Bungonia might be small but it has a big history.
Best known for the Bungonia National Park, this small village was also the first town settlement outside of the Sydney Basin and is home to the oldest Roman Catholic church in Australia.
Now, before embarking on a hike, tourists can stroll around the town learning about its history through 27 informative signs.
Moira McGinity, who grew up in Bungonia, was involved with the research and writing for the signs.
"It's been an ongoing project for several years," Ms McGinity said.
Currently residing near the old sites of 'Manning's Dairy' and 'Manning's Corner Store', Ms McGinity has an intimate knowledge of the town.
Other sites of interest include the two churches; St.

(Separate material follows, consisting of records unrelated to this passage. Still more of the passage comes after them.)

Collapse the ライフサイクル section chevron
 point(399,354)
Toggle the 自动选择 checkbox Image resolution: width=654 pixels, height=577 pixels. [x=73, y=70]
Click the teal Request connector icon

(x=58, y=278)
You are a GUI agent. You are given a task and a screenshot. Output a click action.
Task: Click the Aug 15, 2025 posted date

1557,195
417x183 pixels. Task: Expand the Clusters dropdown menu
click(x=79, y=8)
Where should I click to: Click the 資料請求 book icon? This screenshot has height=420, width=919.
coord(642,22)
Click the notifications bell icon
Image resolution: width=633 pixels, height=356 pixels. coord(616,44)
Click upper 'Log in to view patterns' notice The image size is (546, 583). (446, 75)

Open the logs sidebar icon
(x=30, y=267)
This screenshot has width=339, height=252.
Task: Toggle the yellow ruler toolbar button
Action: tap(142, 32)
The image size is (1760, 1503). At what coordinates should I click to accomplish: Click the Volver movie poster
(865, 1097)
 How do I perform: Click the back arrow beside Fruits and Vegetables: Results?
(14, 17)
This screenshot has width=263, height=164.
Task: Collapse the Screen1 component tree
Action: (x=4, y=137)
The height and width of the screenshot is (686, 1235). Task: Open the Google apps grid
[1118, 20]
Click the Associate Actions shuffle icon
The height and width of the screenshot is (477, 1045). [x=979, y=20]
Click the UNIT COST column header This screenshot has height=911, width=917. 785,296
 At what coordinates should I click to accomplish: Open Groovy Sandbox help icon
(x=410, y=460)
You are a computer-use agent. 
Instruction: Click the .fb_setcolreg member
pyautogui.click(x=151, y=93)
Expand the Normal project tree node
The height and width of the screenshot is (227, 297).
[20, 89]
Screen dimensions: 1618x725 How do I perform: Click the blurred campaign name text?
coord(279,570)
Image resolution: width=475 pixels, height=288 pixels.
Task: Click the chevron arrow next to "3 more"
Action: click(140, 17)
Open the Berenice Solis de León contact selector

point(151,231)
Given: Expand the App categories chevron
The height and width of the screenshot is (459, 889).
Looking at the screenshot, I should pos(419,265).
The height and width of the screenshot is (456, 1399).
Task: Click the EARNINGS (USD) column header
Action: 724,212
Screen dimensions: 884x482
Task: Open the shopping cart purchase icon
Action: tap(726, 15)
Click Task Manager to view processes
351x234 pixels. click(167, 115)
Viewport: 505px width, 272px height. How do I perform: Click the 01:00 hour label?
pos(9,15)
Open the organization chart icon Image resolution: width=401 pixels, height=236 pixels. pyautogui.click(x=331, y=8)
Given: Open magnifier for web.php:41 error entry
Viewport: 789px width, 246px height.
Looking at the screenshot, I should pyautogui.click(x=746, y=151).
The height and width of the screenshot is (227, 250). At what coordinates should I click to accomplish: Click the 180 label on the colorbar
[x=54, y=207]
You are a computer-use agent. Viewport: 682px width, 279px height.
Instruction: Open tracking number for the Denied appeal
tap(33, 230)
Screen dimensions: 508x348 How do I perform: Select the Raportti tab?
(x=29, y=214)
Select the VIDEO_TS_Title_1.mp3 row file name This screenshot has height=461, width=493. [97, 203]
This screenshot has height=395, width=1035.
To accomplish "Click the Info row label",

Michael's Catholic Church and Christ Church, the old public school, the original police station and an old property named MIZPAH.
There are also signs marking ex-convict Daniel Cruise's house, the old post office, smithy and police paddock, court house, flogging post, gaol, CWA building, community hall, Rural Fire Service, War Memorial, Volunteer Air Observers Corps, Volunteer Defence Corps, Bungonia Park, Soda Springs, rifle range, cemetery and old inns.
"We used to give out little brochures about District and village points of interest but there were no physical signs at each place, just a map showing where they were," Ms McGinity said.
After a large town celebration in 1988, historical efforts really ramped up.
"We've done quite a bit of history since that," Ms McGinity said.
"I think the signs are probably one of the best things we've done because they will make walking around the village interesting.
"People may only look at some of them but I think the ones on King Street, people will read them, they're walking around reading them already."
For history buffs who do want to dive into Bungonia's past, a short drive or a slightly longer walk around town will take you to all of the signs.
As you move around the town you'll also witness the transformation of an 1820s village to a rapidly growing area with modern houses neighbouring traditional brick and stone homes.
With most of the town's first inhabitants convicts, Bungonia is also a town that attracts people looking into their ancestry.
Two plaques were recently unveiled in the cemetery listing the names of 200 people whose burial sites were unmarked.
Ms McGinity said some of the information on the signs, such as that of Daniel Cruise, had been provided by his descendants.
"Hopefully these signs attract some history enthusiasts as well as those searching for information about their ancestors," Ms McGinity said.
Other Bungonia and District Historical Society members Diana Moran and Anne Wiggan also helped with the research, design and wording for the signs.
The printing and placement of the signs were funded by the NSW state government's Bushfire Recovery Fund.